→ **Stated problem**
Select every line of the entries below that contains the word "dropdown", and copy each one out.

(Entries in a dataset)
- - - - - - -

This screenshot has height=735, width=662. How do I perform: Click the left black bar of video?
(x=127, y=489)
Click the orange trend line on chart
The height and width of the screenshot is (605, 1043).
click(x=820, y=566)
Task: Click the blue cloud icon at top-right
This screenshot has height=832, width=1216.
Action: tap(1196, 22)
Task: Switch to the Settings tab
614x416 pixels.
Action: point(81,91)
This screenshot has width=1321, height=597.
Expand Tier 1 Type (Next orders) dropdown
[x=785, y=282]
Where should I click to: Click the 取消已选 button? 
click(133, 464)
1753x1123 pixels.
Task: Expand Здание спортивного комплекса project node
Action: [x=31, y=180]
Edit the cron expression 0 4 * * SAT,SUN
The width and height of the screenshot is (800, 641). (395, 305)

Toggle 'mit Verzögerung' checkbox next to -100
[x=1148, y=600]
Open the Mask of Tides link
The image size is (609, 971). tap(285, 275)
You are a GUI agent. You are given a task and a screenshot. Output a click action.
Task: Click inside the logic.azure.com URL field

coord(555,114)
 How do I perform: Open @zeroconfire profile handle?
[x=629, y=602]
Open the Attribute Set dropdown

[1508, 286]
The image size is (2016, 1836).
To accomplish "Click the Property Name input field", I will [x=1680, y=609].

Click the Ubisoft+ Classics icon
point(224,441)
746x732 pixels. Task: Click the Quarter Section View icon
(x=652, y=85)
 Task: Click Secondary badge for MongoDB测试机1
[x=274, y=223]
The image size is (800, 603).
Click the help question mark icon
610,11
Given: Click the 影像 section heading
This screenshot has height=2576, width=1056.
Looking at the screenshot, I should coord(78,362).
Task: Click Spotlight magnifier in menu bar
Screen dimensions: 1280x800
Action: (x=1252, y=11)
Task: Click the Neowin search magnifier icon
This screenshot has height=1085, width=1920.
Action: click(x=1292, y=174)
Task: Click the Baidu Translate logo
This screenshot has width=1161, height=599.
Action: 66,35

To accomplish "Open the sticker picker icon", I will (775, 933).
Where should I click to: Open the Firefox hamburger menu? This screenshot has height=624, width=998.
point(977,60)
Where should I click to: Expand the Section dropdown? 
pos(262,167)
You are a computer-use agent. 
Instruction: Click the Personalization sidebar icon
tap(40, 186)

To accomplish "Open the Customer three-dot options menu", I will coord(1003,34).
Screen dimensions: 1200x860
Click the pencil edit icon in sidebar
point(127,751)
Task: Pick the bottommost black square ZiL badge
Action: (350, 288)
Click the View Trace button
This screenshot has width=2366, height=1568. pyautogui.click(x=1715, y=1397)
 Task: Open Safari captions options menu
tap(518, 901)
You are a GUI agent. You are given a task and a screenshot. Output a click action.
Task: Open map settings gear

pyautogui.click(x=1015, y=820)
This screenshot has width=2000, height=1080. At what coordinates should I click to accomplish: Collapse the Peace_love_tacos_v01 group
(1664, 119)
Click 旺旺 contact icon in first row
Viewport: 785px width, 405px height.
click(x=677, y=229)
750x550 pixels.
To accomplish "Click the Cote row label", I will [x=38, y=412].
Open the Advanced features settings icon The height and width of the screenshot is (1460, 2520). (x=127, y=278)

- - - - - - -

→ **Exercise solution**
Expand Tier 1 Type (Next orders) dropdown
Open the Attribute Set dropdown
Where should I click to: Expand the Section dropdown? 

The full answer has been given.